Was the defense that bad?  It wasn't great, but I didn't think it was horrible.  Jarrett Jack was shooting under 20% coming into the game.  You pay him to shoot threes if you're the Clippers.  And of course the Randolph make came at the end of a great defensive possession.  Meanwhile, that crazy Sergio Rodriquez play, where he goes driving down the lane, goes into the air, and then throws a blind pass about 35 feet to the opposite garden spot, resulted in 2 makes, out of 4 times they ran it.  Maybe the Clippers should have been ready for it from the scouting report, but you just don't expect that pass in that situation.  It was nutty.  Anyway, people look at the Portland box score and reflexively say 'They didn't defend the three point line.'  But they weren't that bad, if you ask me.

Against Houston, you pretty much have to double team Yao.  Now, here's the thing.  Houston has this incredible weapon in Yao, and they have surrounded him with a bunch of mediocre players, many of them one-dimensional.  With no Tracy McGrady, Luther Head is their starting 2 guard, and what can he do other than shoot?  Meanwhile, Chuck Hayes starts at the 4, and he CAN'T shoot at all (what was that monstrosity he threw up there in the 2nd quarter?), but he can rebound, and he can set screens.  They know that the double team is coming on Yao, they put a shooter in the opposite corner behind the arc, they swing the ball, and Hayes sets a pick on the double teamer, who's job it is to rotate to that last pass.  It's simple, and it works.  The Clippers rotated their asses off, but Houston got clean looks anyway.

In a five point loss, where the lead was 4 with a minute to go, if Houston shoots 6 for 17 (35.3%, just about their season average) instead of 8 for 17... well, you get the idea.
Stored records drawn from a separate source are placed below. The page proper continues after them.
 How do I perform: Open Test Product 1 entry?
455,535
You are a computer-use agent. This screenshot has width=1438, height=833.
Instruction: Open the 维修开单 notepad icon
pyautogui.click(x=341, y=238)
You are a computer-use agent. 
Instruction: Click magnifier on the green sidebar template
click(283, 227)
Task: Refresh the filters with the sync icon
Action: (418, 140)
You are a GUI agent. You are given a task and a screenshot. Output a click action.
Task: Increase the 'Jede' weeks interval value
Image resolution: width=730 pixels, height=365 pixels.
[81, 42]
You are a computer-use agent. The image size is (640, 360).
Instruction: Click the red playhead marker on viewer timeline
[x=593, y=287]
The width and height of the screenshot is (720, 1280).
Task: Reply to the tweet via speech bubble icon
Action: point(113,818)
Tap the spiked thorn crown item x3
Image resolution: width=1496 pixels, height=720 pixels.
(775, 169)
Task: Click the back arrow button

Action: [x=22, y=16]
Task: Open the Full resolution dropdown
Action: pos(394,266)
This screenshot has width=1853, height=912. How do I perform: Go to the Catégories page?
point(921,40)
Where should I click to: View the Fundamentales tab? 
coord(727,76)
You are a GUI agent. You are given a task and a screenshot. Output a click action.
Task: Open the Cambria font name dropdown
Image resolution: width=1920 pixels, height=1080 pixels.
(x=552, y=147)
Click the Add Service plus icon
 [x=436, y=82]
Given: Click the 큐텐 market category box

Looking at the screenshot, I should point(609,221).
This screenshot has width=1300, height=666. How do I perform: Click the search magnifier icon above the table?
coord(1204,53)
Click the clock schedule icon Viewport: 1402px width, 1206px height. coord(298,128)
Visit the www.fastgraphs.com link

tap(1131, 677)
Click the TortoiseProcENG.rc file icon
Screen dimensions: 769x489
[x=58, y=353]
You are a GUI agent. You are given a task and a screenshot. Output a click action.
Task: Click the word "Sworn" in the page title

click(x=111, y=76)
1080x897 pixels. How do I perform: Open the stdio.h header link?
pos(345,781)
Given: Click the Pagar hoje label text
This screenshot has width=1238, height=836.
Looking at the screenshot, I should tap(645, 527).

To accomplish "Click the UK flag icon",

So, has something happened to the team to take them from best in the league 28.6% 3 point defense through the first 17 games to an unheard of 45.5% in the last 6 games?  You can't really blame this one on injuries, since Maggette and Cassell are the worst perimeter defenders on the team.  Are the players simply too distracted by trade rumors to execute effectively on defense?  Or did they just happen to have some games where the other guys hit their threes?

Conversely, did the Clippers defend the three point line astoundingly well against the Heat to hold them to 12%?  Or did Antoine Walker and James Posey play like a couple of chuckers that game?  

This is one of those stats that's going to even out.  By the end of the season, the Clippers will be among the league leaders in opponents three point percentage.  They've run up against some teams that shoot it well in general (like the Spurs) and who have shot it well specifically against them (like the Blazers).  Don't get too worked up about it.  Move on.